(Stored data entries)
···

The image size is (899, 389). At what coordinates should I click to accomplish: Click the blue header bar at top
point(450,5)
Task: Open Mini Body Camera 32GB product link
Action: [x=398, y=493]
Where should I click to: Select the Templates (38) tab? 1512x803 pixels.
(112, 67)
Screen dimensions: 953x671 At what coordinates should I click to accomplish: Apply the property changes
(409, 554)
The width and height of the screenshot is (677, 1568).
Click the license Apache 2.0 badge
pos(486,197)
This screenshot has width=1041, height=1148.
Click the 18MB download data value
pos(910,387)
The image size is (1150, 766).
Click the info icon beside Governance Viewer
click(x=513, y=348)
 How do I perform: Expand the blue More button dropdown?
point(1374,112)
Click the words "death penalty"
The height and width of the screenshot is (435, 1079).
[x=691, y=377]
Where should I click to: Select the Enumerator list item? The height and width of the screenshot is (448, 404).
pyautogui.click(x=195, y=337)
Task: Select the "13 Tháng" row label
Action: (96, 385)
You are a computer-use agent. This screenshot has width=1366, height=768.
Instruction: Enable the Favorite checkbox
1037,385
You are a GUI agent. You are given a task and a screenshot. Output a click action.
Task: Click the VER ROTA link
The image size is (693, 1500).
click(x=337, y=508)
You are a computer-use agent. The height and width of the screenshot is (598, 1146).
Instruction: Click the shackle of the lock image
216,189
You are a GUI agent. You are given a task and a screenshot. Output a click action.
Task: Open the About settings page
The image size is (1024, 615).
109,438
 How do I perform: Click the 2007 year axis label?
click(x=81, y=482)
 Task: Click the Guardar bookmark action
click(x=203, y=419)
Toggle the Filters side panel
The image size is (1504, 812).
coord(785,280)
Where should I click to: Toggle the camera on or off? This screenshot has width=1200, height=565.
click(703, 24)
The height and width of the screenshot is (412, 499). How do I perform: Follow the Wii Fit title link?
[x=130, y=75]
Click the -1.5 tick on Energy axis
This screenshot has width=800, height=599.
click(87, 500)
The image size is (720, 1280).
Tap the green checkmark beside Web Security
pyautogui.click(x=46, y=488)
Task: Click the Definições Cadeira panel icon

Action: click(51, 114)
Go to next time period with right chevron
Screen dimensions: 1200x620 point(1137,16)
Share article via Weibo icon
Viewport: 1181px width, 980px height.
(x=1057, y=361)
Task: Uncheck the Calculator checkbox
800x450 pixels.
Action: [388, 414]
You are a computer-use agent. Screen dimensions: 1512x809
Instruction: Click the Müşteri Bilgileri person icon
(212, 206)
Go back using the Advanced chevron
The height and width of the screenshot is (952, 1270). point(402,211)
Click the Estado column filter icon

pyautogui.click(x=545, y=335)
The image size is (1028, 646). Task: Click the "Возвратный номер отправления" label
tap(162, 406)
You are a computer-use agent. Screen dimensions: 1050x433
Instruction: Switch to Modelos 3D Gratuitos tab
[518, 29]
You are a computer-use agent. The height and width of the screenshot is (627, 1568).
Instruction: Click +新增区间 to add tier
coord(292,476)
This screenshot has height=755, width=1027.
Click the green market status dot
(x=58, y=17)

···

◆ **Activity**: Look through the entries above, and wherever a line holds the word "computer", copy it.

◆ **Solution to this problem**:
You are a computer-use agent. This screenshot has width=1366, height=768.
You are a computer-use agent. The height and width of the screenshot is (598, 1146).
You are a computer-use agent. Screen dimensions: 1512x809
You are a computer-use agent. Screen dimensions: 1050x433
You are a computer-use agent. The height and width of the screenshot is (627, 1568).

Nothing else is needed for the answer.